- **Aim**: Count the lines in the rows below that contain the string "words", with uppercase and lowercase treated as different, and reply with that number alone.

- **Records to use**:
___

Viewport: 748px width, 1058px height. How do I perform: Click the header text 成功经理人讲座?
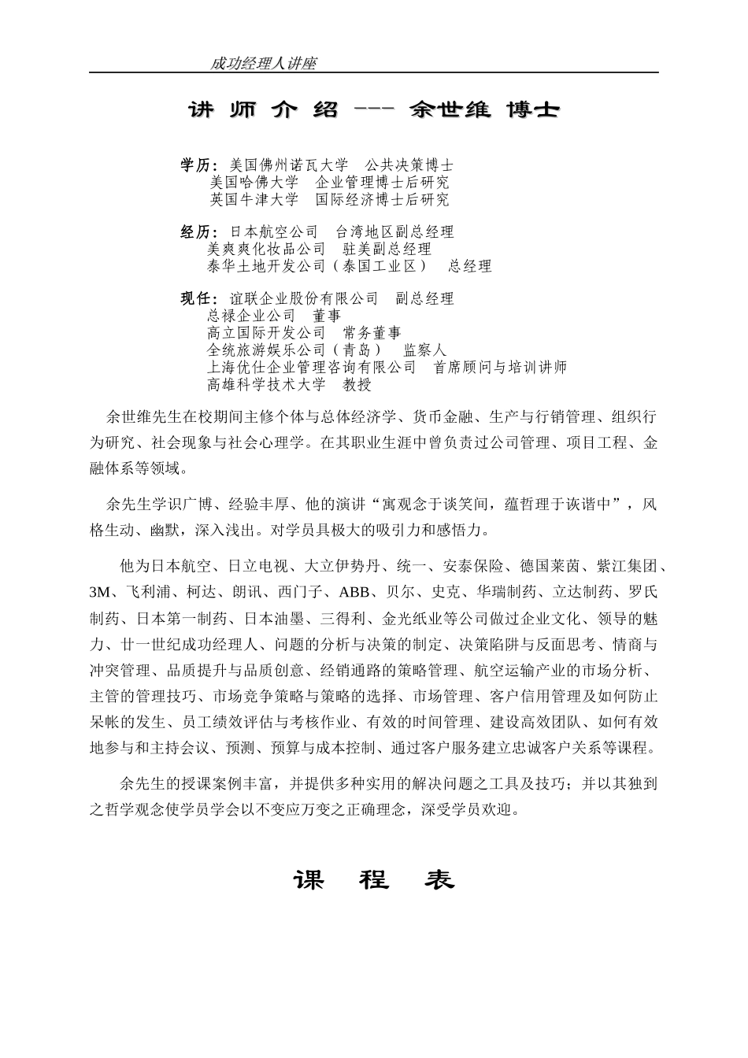[263, 64]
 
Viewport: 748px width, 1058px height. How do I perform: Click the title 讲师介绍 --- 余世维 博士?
[373, 110]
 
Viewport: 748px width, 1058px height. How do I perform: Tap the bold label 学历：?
[199, 165]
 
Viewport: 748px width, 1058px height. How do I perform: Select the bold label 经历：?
[199, 232]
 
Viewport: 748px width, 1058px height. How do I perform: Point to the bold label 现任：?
[199, 299]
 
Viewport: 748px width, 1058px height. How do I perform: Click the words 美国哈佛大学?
[254, 183]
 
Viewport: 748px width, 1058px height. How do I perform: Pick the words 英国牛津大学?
[254, 200]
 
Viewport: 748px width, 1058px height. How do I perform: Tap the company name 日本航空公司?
[273, 232]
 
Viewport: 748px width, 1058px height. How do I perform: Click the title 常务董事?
[372, 333]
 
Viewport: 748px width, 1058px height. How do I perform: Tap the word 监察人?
[424, 350]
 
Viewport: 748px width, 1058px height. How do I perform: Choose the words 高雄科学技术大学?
[266, 385]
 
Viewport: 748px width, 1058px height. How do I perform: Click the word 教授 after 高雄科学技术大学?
[357, 385]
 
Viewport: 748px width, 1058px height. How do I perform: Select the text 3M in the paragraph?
[98, 592]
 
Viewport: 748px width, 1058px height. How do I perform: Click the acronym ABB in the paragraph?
[354, 592]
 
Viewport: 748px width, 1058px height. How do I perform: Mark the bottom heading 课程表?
[374, 880]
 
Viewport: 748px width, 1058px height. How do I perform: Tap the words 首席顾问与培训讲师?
[500, 368]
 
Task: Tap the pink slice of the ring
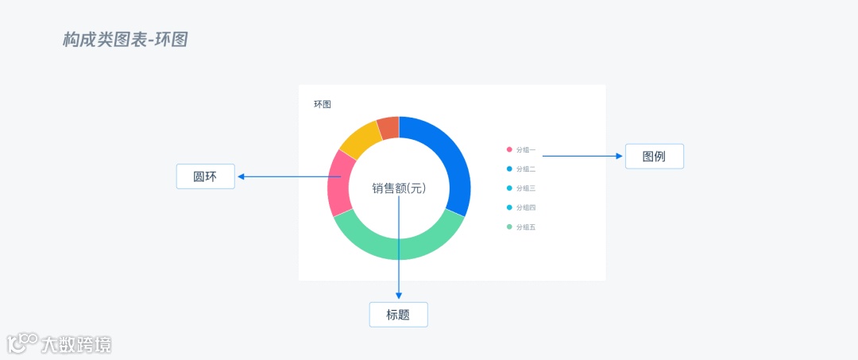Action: point(340,183)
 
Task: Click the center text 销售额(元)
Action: point(399,188)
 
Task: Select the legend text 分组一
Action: point(526,149)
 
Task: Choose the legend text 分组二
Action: point(526,169)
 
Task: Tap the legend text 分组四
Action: point(526,207)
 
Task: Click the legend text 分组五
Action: point(526,227)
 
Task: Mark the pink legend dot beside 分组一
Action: point(509,149)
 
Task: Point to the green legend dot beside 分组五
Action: point(509,227)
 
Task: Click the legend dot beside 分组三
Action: point(509,188)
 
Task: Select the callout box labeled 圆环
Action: point(205,176)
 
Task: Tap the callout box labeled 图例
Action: point(654,157)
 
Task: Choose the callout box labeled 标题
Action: point(398,315)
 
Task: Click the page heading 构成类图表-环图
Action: point(125,40)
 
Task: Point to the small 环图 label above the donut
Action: point(322,104)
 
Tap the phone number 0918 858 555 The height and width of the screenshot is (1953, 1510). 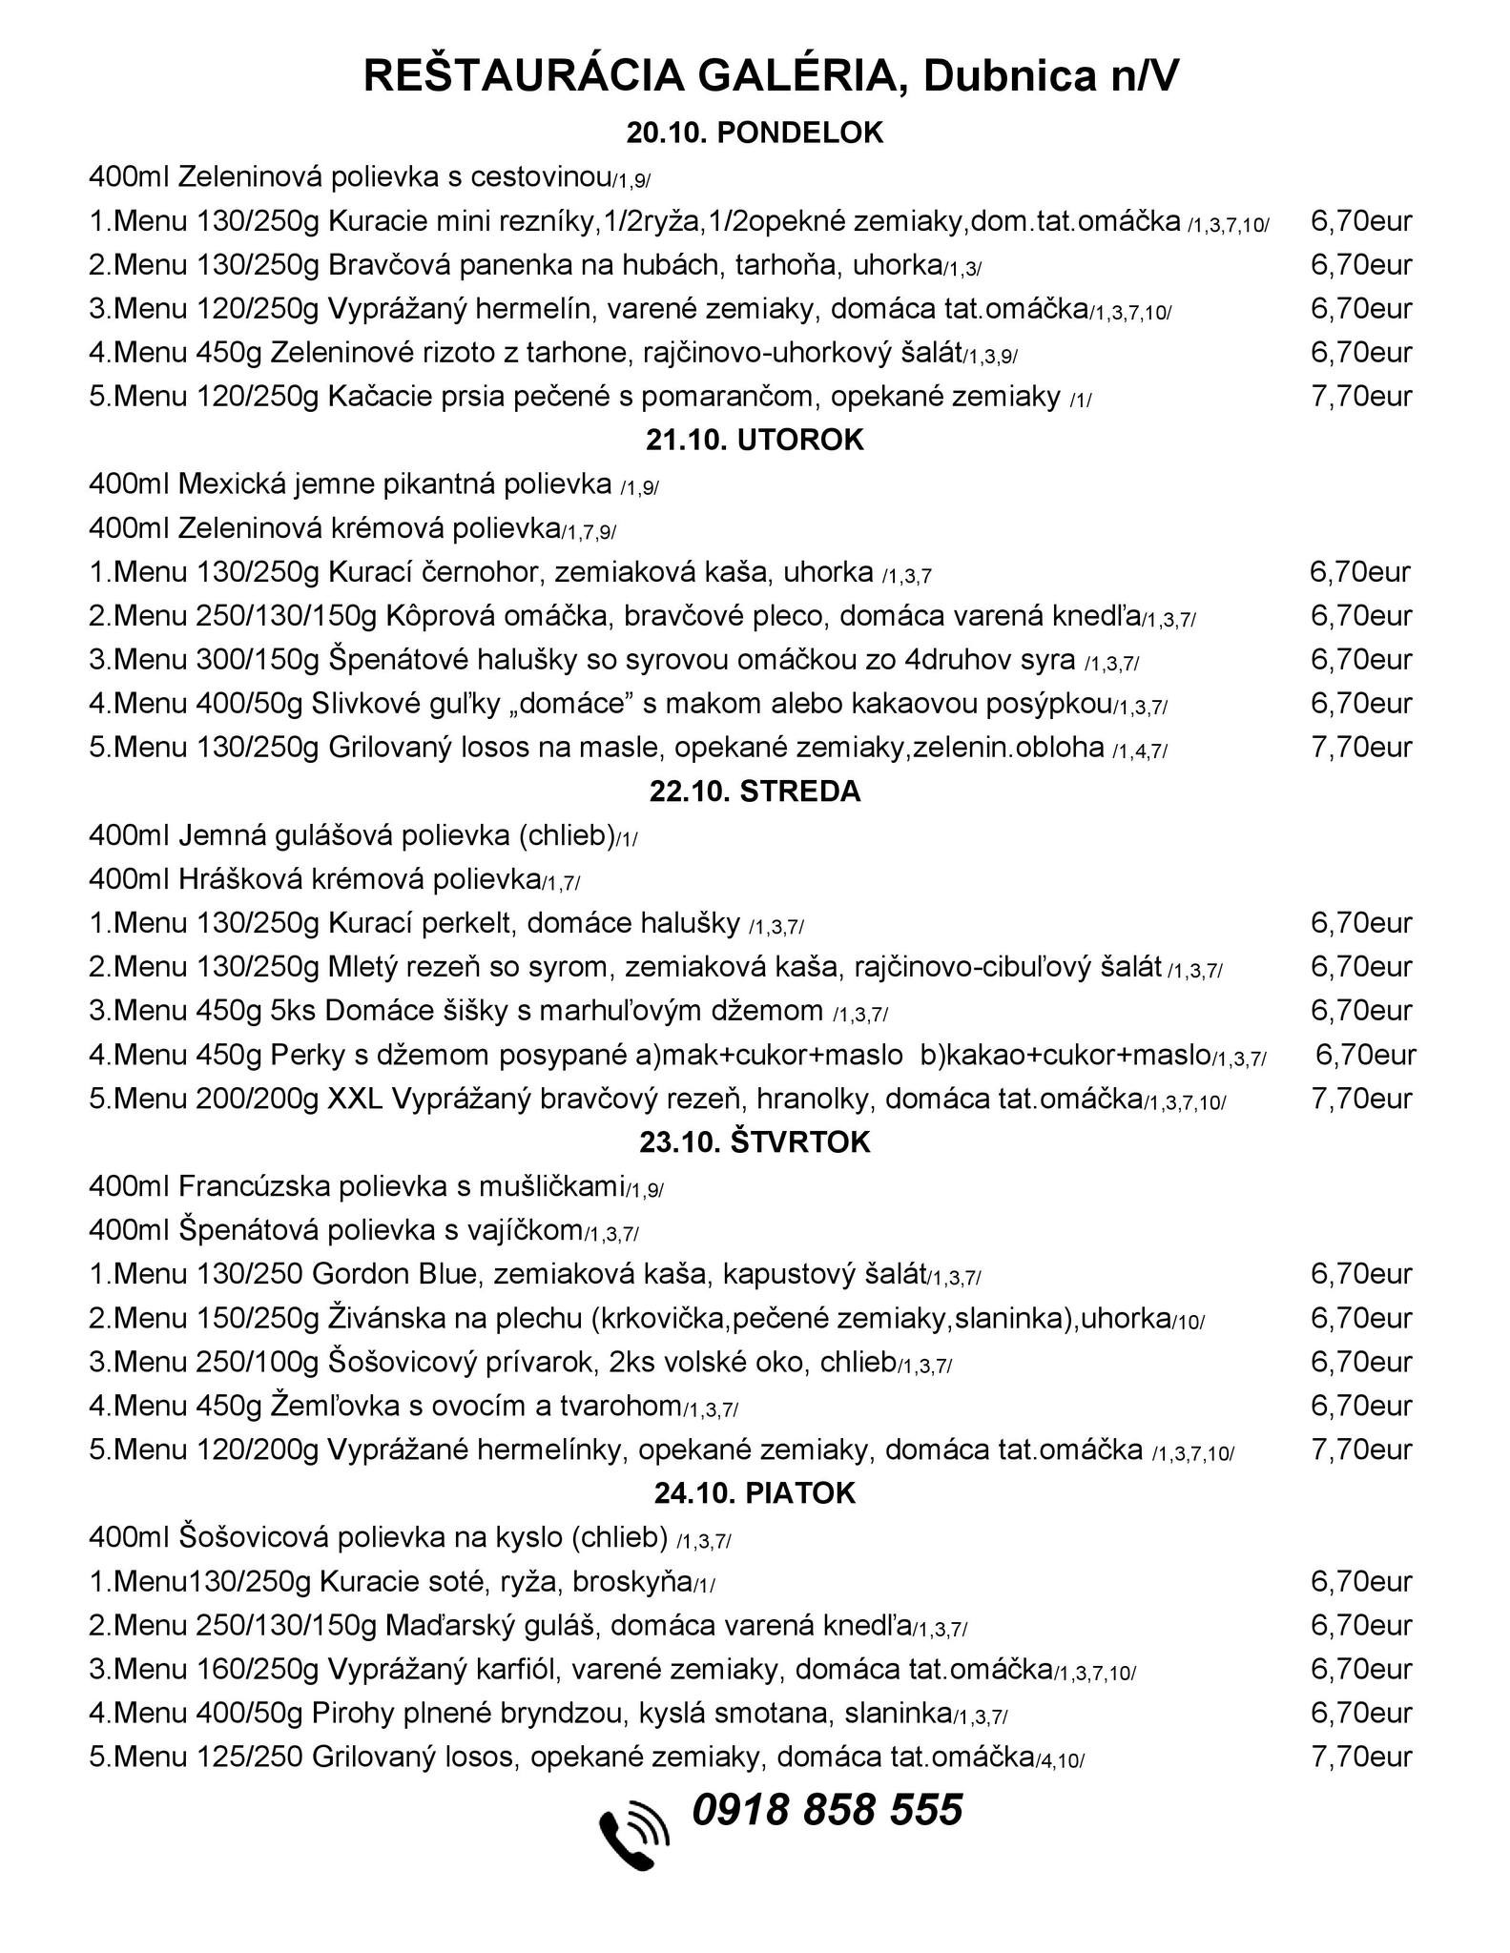827,1810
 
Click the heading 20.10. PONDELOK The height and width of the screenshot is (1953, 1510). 755,134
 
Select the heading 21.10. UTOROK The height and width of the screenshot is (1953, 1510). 755,441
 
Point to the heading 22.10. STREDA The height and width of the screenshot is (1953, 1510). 755,791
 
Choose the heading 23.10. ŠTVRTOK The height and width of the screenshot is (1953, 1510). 755,1142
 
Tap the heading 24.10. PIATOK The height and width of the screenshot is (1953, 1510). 755,1493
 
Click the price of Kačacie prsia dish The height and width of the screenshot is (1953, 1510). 1361,396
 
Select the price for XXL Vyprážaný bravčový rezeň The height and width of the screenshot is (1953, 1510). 1361,1099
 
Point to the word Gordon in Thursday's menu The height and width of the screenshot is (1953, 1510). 358,1275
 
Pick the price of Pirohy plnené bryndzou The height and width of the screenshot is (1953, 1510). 1361,1714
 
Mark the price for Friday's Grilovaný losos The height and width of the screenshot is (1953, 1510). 1361,1758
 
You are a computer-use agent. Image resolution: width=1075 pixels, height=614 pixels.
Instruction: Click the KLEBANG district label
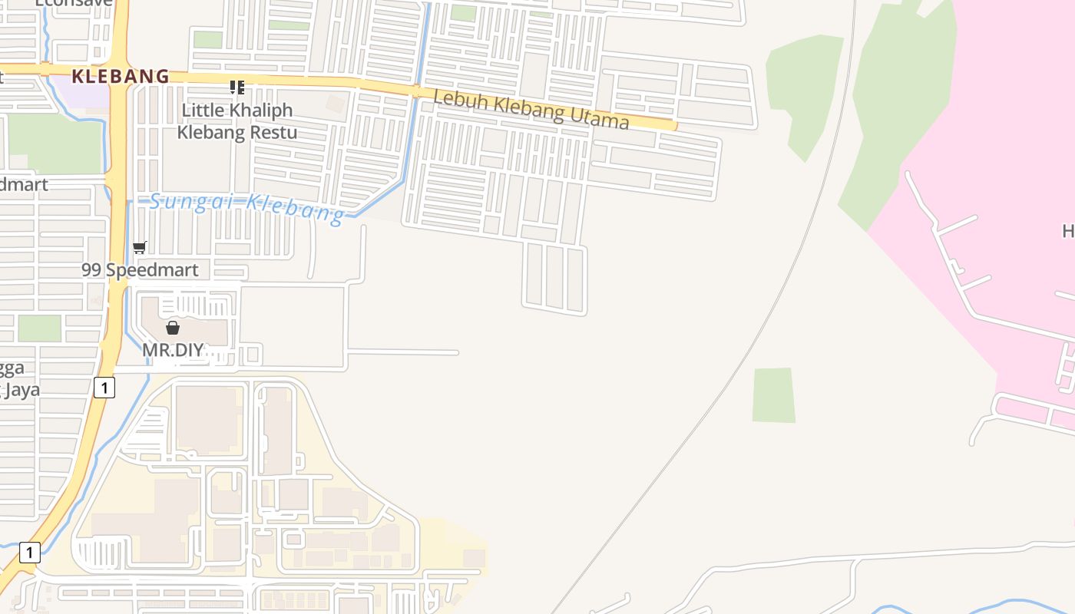pos(120,76)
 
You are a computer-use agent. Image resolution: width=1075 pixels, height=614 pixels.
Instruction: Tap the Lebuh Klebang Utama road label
pos(531,109)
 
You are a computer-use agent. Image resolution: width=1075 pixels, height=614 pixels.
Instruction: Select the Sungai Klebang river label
pos(246,207)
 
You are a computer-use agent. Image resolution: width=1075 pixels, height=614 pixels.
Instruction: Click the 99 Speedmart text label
pos(140,269)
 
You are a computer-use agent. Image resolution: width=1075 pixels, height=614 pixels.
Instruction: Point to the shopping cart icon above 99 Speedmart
pos(140,247)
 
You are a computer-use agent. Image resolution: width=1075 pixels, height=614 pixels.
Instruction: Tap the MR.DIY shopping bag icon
pos(173,328)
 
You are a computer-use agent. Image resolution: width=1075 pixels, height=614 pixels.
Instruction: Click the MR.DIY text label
pos(173,350)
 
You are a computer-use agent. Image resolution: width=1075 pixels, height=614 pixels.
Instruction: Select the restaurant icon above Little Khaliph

___

- **Solution to this task**: 4